With inclusionary startup incubators such as the Women’s Entrepreneurship Initiative (WEI) and DigitalunDivided’s BIG Innovation Center both slated to take up prime Downtown real estate this year, the stimulation of the city’s center is as much a result of the public sector as it is the private sector. “We hope to create access to opportunities, whether directly for the women who go through our program or the local communities they serve and employ,” explains Theia Washington Smith, Executive Director at WEI, referring to the wider social impact supporting entrepreneurship can achieve. “We’re not trying to be the next Boston, or Silicon Valley. We have our unique characteristics here, and we’ll encourage our graduates to stay in Atlanta.”
Meanwhile, the city has invested time, effort and resources to ensure the downtown area is not just a business destination, but a recreational one too, where residents can work, live and play. “What I’ve been trying to do through my career is figure out ways to make sure that art is accessible to all,” says Camille Russell Love, art entrepreneur and Executive Director of the Mayor’s Office of Cultural Affairs. This office was established in 1974 by former Mayor Maynard Jackson, and is responsible for initiatives like the Neighborhood Arts Grants Program to bring art to local communities through art residency programs, as well as ensuring a cultural education in schools through the facilitation of field trips and exchanges. “The upper end of arts, what we call SOBs (symphony, opera and ballet), were dedicated to people who live in Buckhead,” recalls Love, referring to a high-end neighborhood of Atlanta, filled with luxury condos and gated communities. “We used to struggle to get these venues to let in a class of school children; now they call me and ask us to bring students! Through our work with and grants for cultural organization, our big aim is to get people to come to Atlanta, and for Atlantans to enjoy the same access.”

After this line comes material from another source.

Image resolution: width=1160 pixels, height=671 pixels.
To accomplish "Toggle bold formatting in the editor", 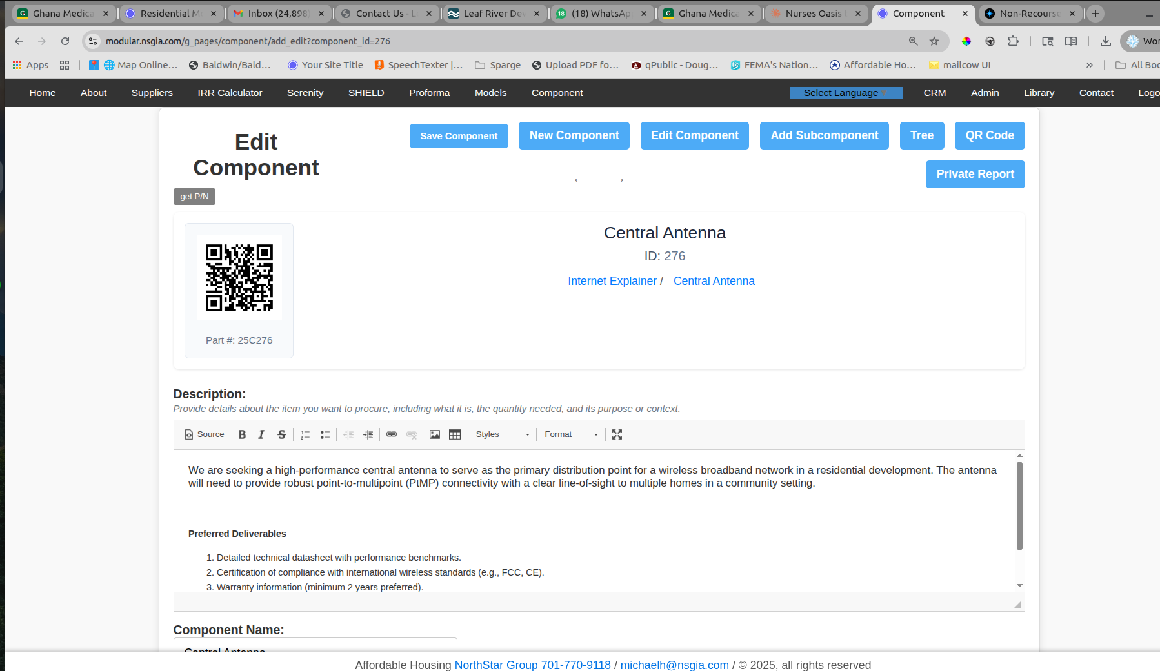I will pyautogui.click(x=242, y=434).
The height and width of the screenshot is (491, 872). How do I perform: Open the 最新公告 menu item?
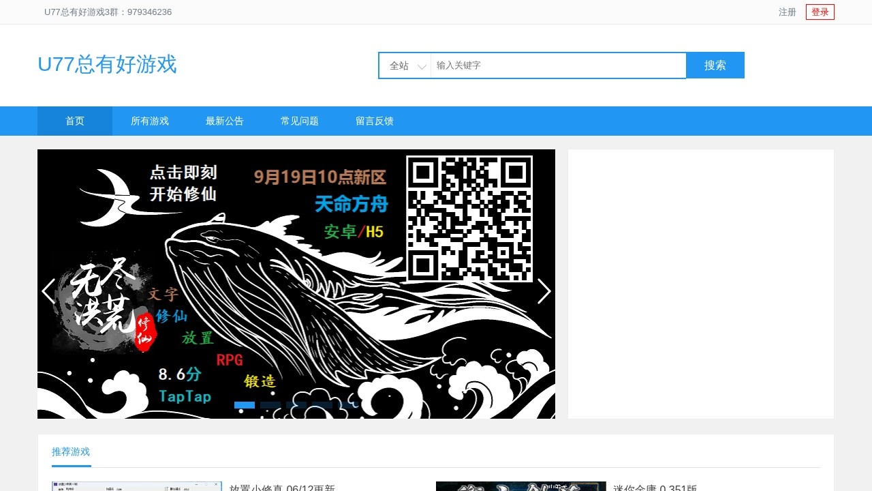224,121
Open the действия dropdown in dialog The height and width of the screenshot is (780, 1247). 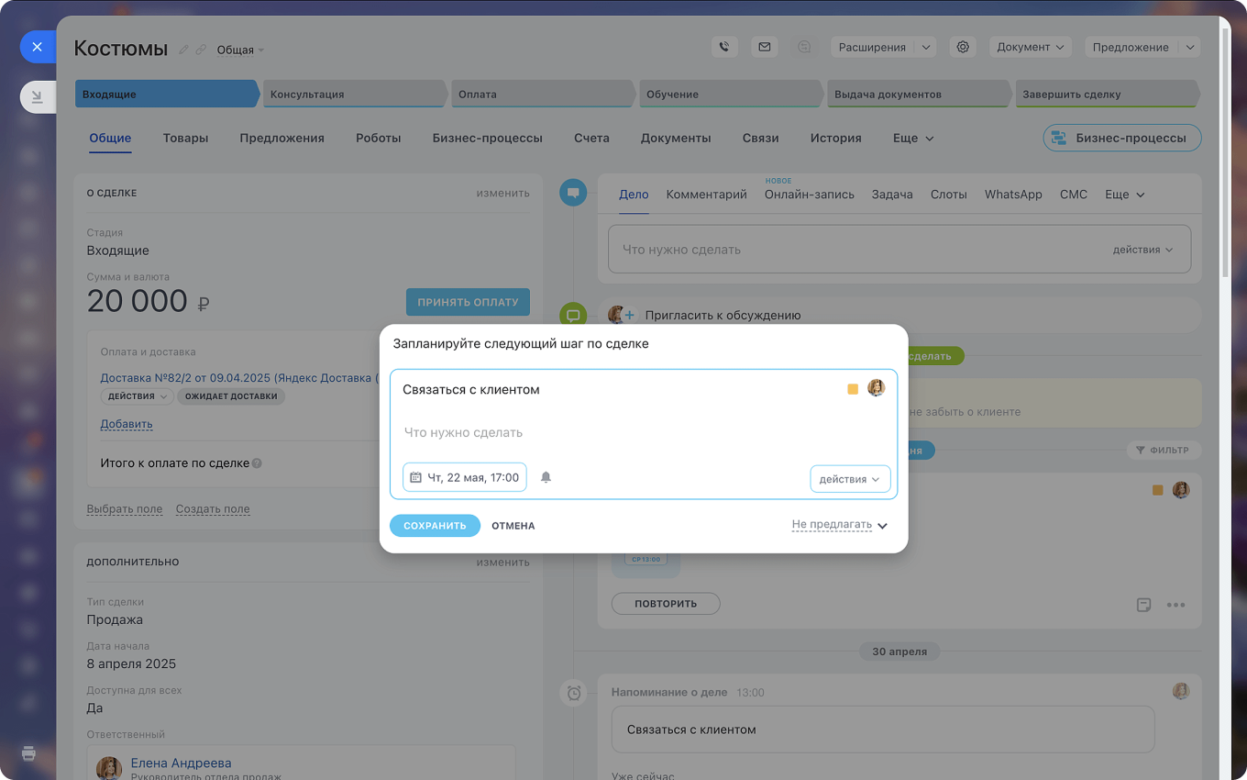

Is Atlanta’s notorious urban sprawl coming to a halt? While it seems unlikely that Atlantans will be ditching their cars and forgoing highway commutes just yet, there’s a growing case for businesses, academics and professionals alike to move Downtown. With a robust physical infrastructure, increased opportunities and growth – in both size and appreciation for – green, public space, the willingness and incentives for the greater Atlanta community to interact, innovate and enjoy their city are also mounting. Revitalization, whether as the main goal, or a by-product, is driving Atlanta’s resurgence as a connected city where all stakeholders have a say.